Task instructions — Convert the lines from the first one through the line containing "click(46, 550)" into a JSON list of strings, one string per line, skipping blank lines. Omit the pictures from the result.

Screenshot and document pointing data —
[START]

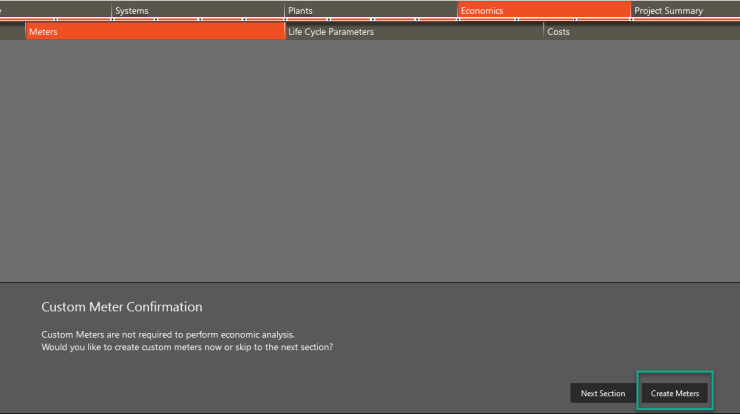Click the orange progress line under Economics
This screenshot has width=740, height=414.
[x=543, y=19]
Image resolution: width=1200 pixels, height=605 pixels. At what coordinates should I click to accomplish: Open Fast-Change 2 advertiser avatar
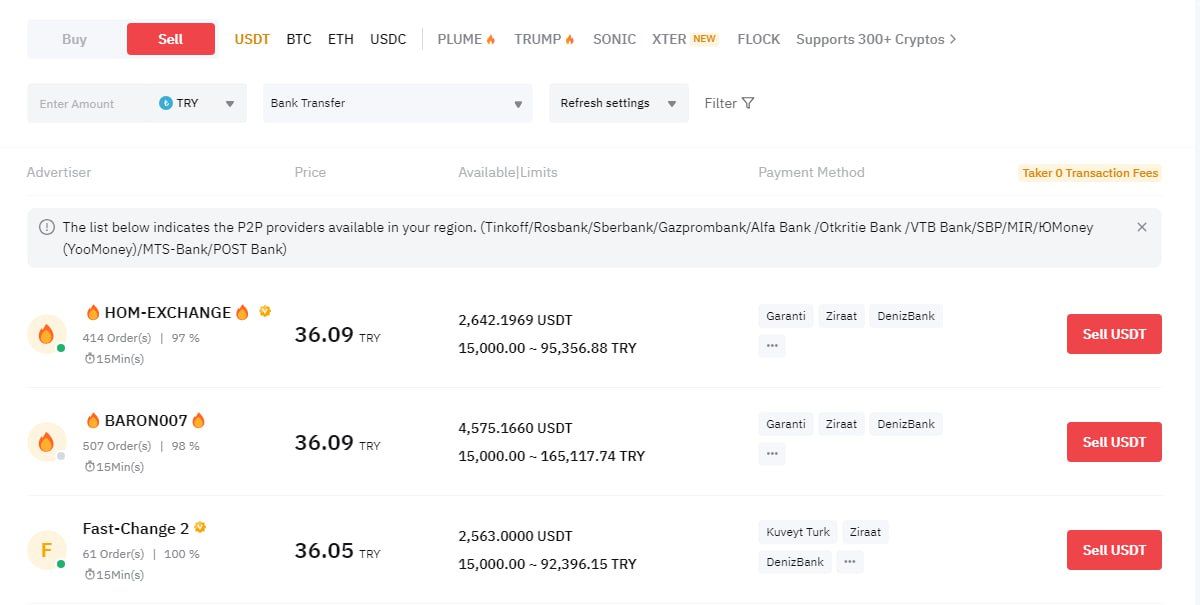click(46, 550)
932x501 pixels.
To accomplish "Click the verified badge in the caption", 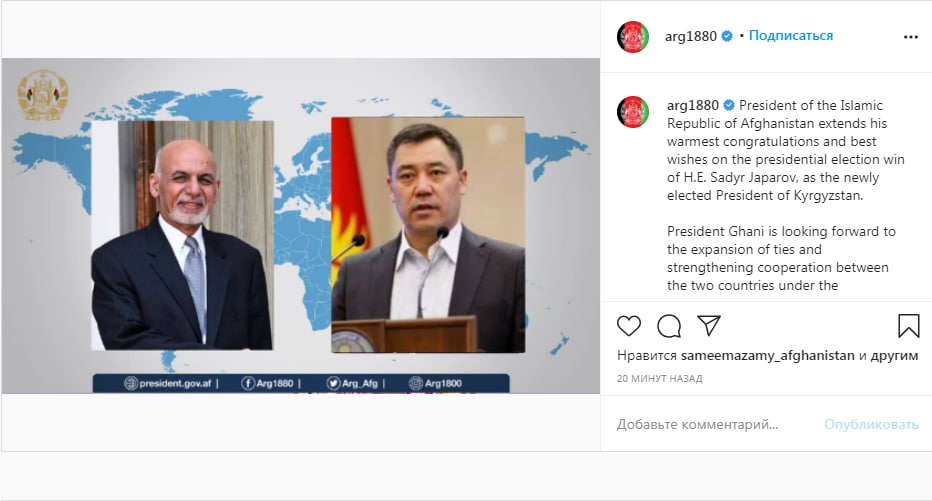I will [x=729, y=106].
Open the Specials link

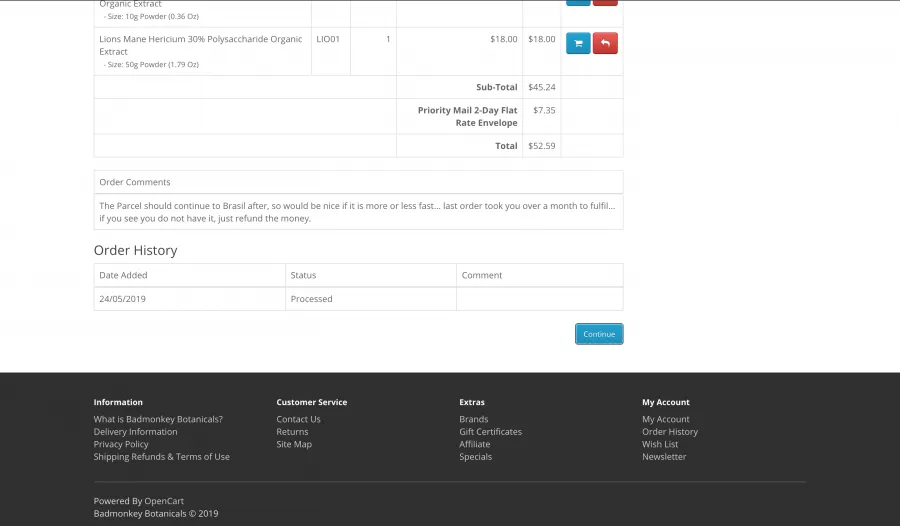point(475,457)
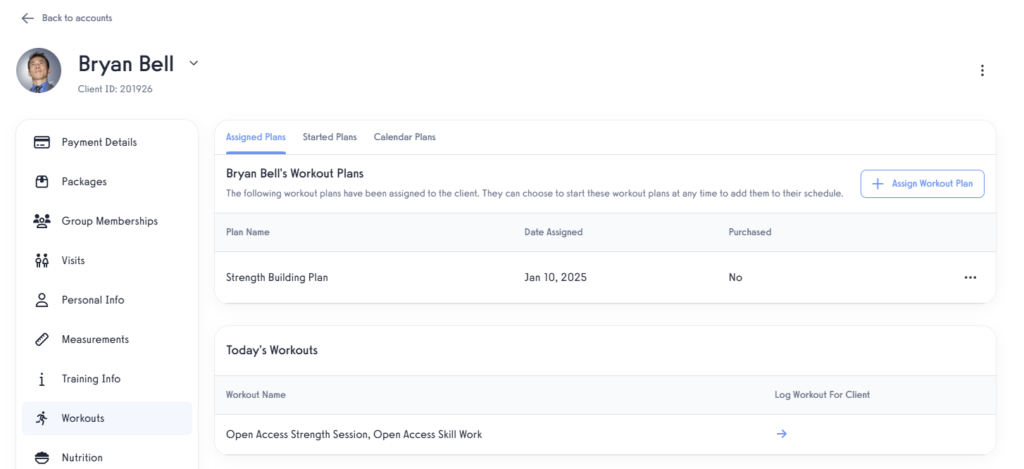The width and height of the screenshot is (1024, 469).
Task: Click the Nutrition bowl icon
Action: click(42, 458)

[END]

Finished task —
[
  "Click the orange progress line under Economics",
  "This screenshot has width=740, height=414.",
  "[x=543, y=19]",
  "Image resolution: width=1200 pixels, height=605 pixels. At what coordinates should I click to accomplish: Open Fast-Change 2 advertiser avatar",
  "click(46, 550)"
]